2 番目の例でも同じことを行いますが、ローカルドメイン doc.com. の代わりに、sales.doc.com. ドメインに対して行います。


rootmaster# /usr/lib/nis/nisaddent -y old-doc passwd sales.doc.com.

NIS+ テーブルが、オートマウンタテーブルの 1 つであるか非標準テーブルである場合、そのソースがファイルであるかのように、-t オプションと NIS テーブルの完全な名前を追加します。
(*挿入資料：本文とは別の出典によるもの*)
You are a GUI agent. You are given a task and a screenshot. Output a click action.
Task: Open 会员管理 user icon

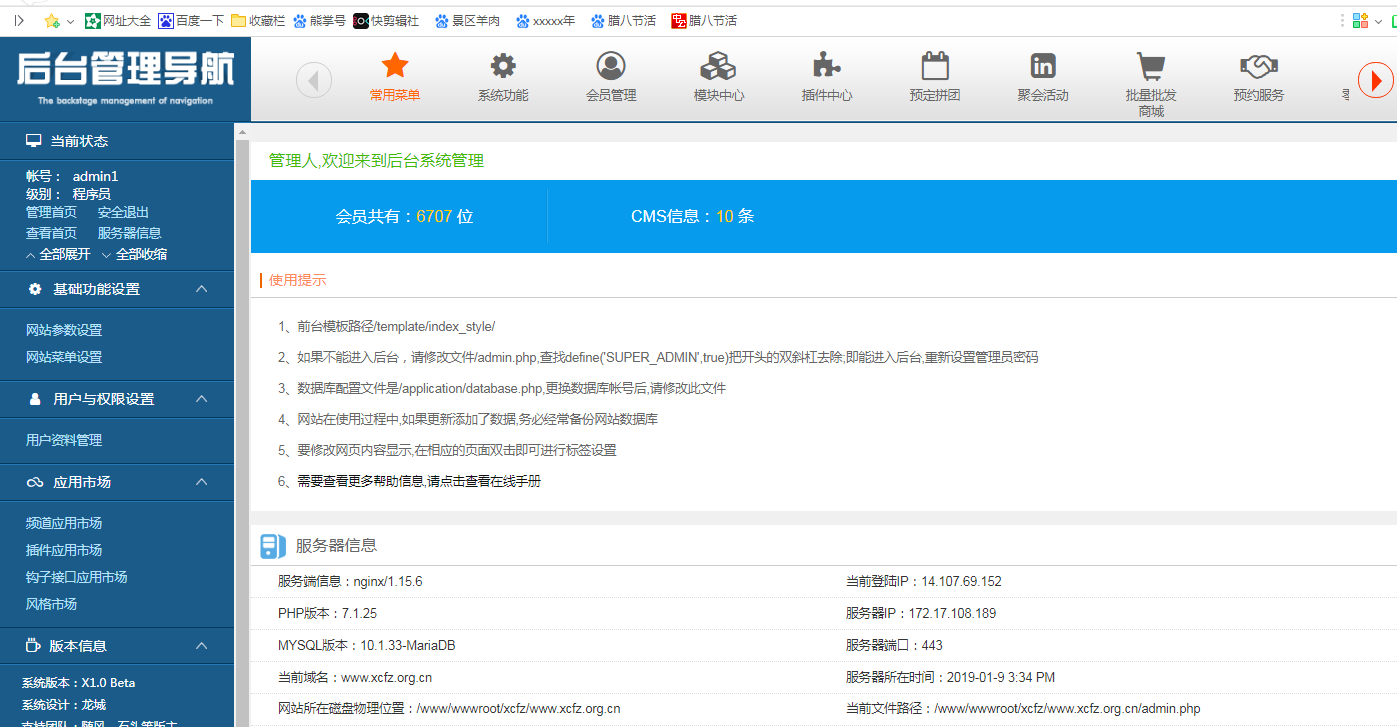coord(611,66)
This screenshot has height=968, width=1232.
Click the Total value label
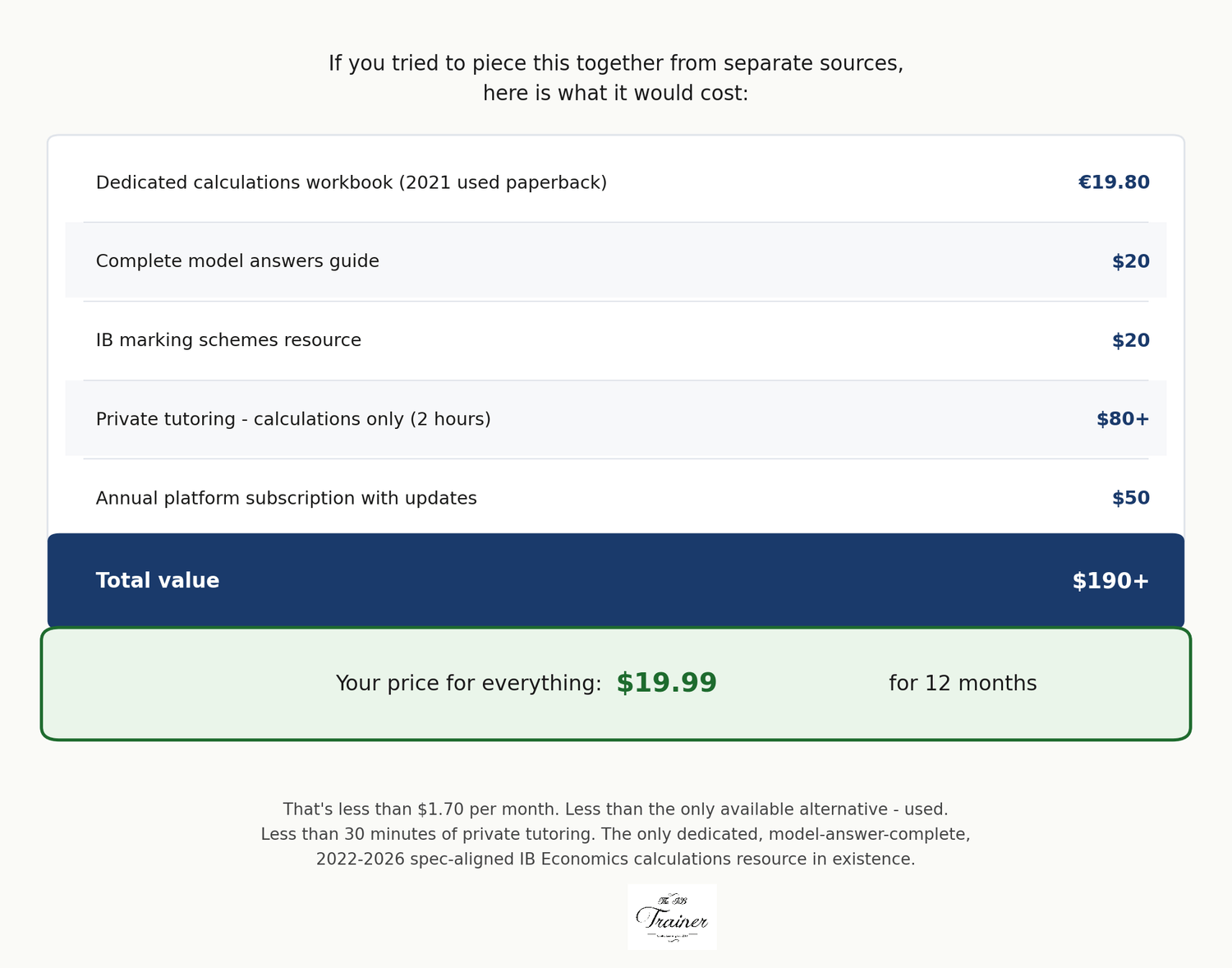click(158, 581)
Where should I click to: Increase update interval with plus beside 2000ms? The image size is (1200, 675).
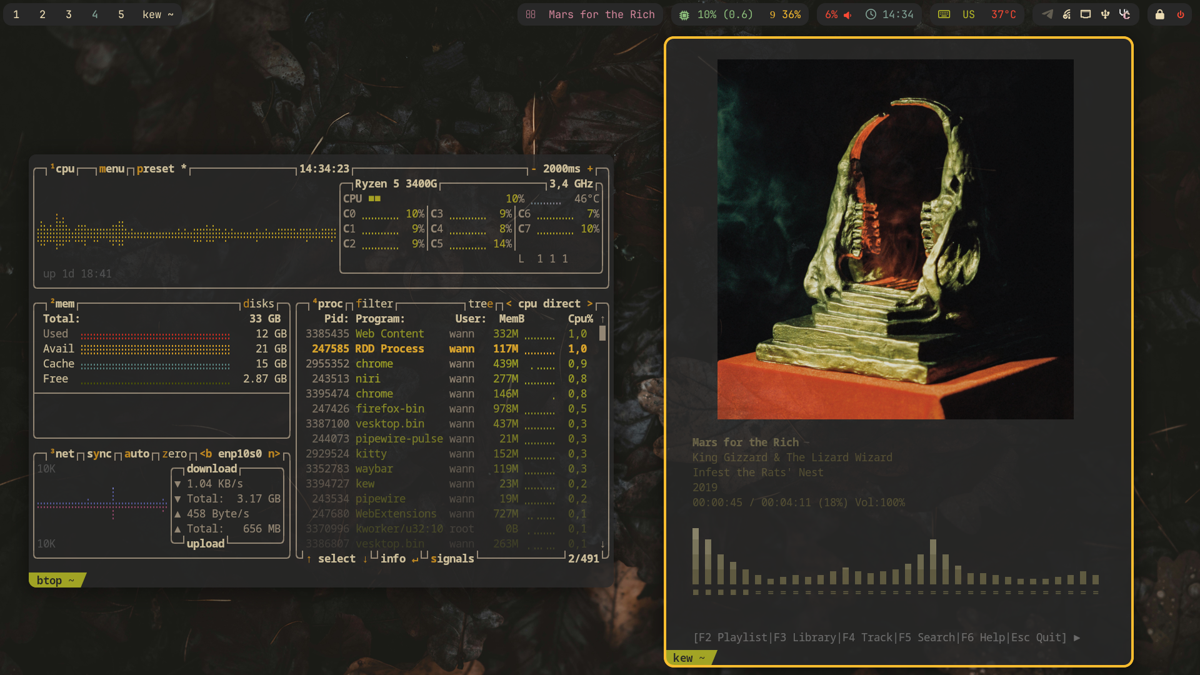pyautogui.click(x=590, y=169)
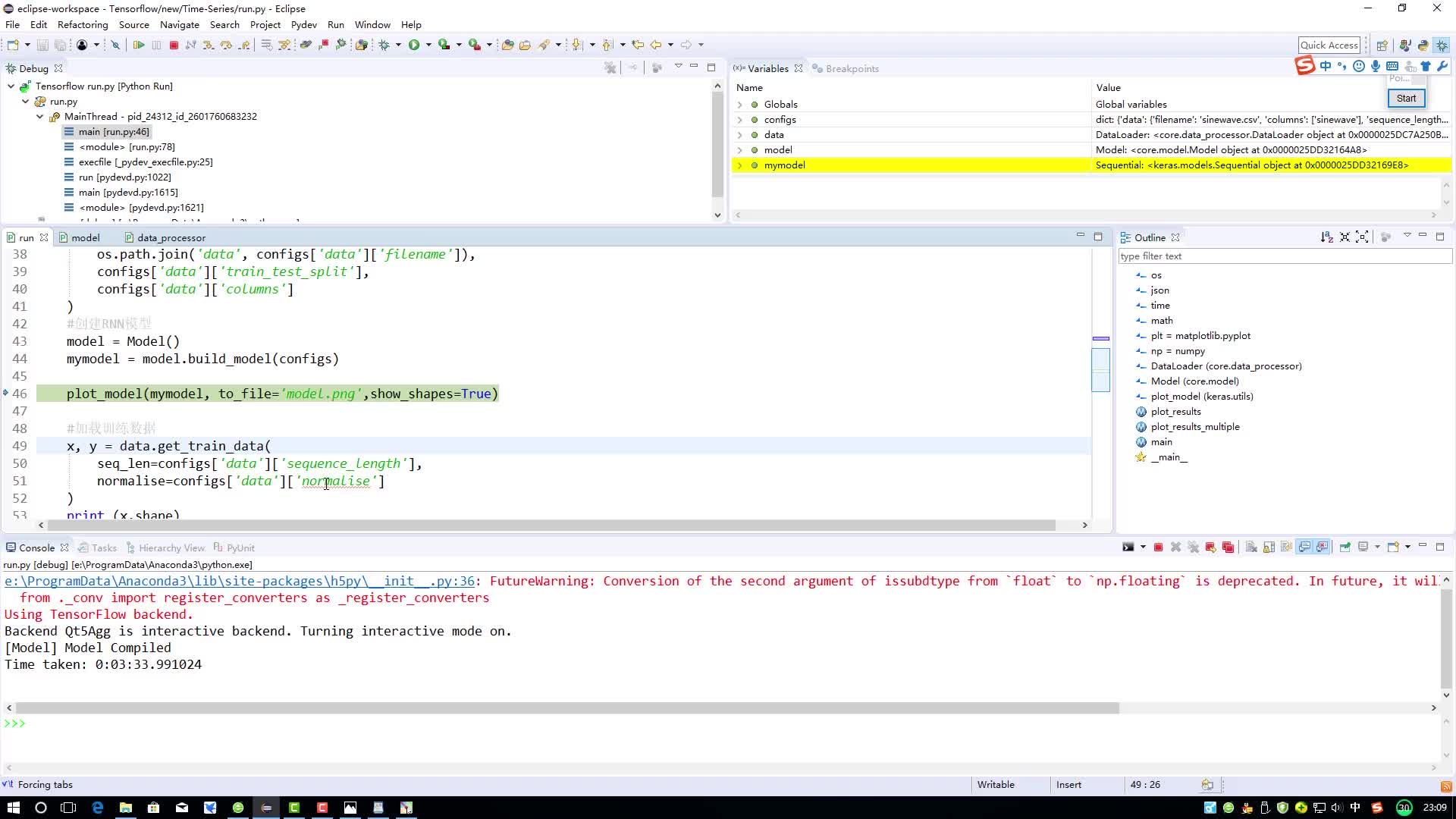Expand the mymodel variable tree item
This screenshot has height=819, width=1456.
click(x=740, y=164)
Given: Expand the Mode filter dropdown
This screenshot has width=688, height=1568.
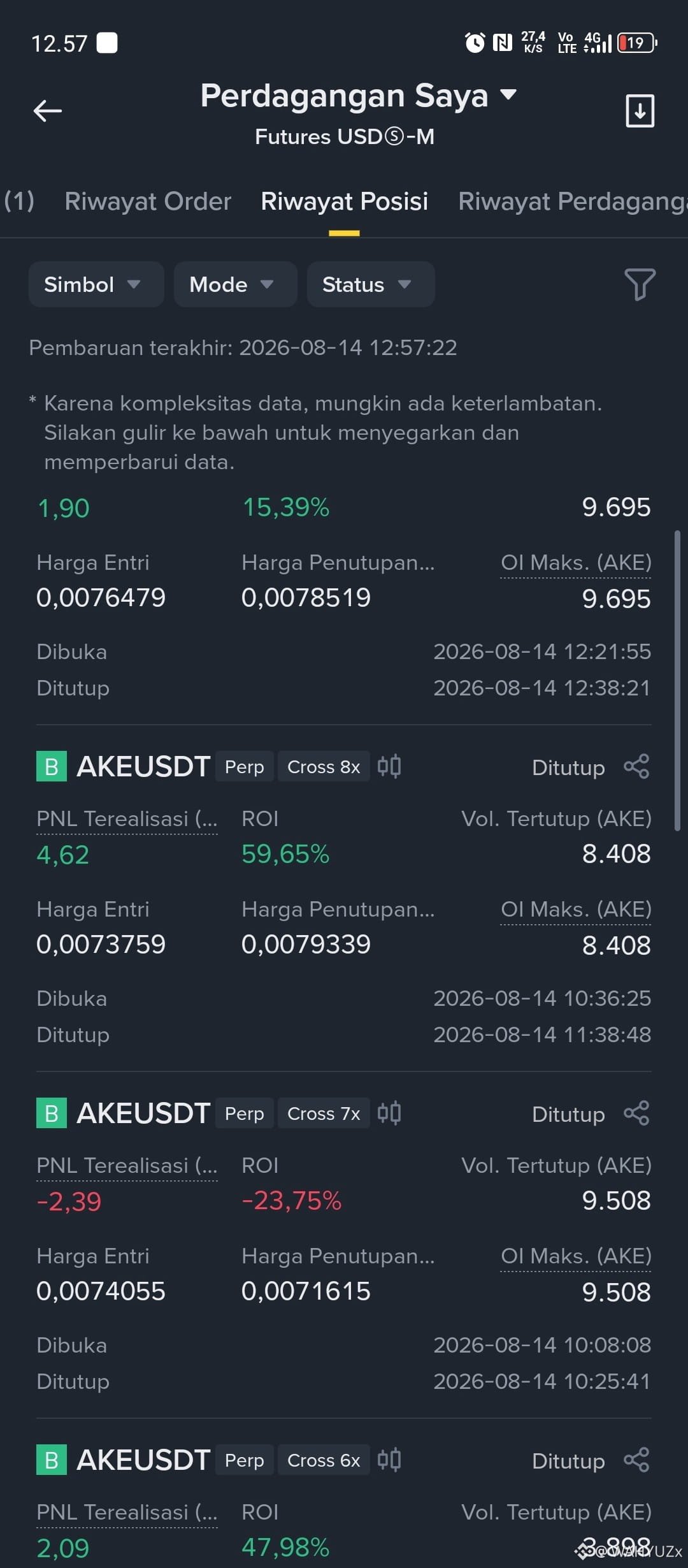Looking at the screenshot, I should point(235,284).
rootmaster# nisaddent -y old-doc \
  -t auto_home.org_dir.doc.com. key-value
rootmaster# nisaddent -y old-doc \
  -t auto_home.org_dir.doc.com. key-value sales.doc.com.

マップファイルをドメイン用に使うのではなく、特定の NIS マップを指定したい場合、-Y (大文字) オプションを使い、マップ名を指定します。オプションを見つけやすいように、次の例では太字にしています。


rootmaster# nisaddent -Y hosts.byname hosts
rootmaster#  nisaddent -Y hosts.byname hosts sales.doc.com.

NIS マップがオートマウンタマップの 1 つであるか非標準マップである場合、-Y オプションと -t オプションを組み合わせます。


rootmaster# nisaddent -Y auto_home \
 -t auto_home.org_dir.doc.com. key-value
rootmaster# nisaddent -Y auto_home \
 -t auto_home.org_dir.doc.com. key-value sales.doc.com.

NIS+ テーブルの内容をファイルにダンプする

NIS+ テーブルの内容をファイルにダンプするには、-d-t のオプションを使います。-d オプションは、ダンプするようコマンドに指示します。-t オプションは、NIS+ テーブルを指定します。


rootmaster# nisaddent -d auto_home \
 -t auto_home.org_dir.doc.com. key-value 
rootmaster# nisaddent -d auto_home \
 -t auto_home.org_dir.doc.com.  key-value sales.doc.com.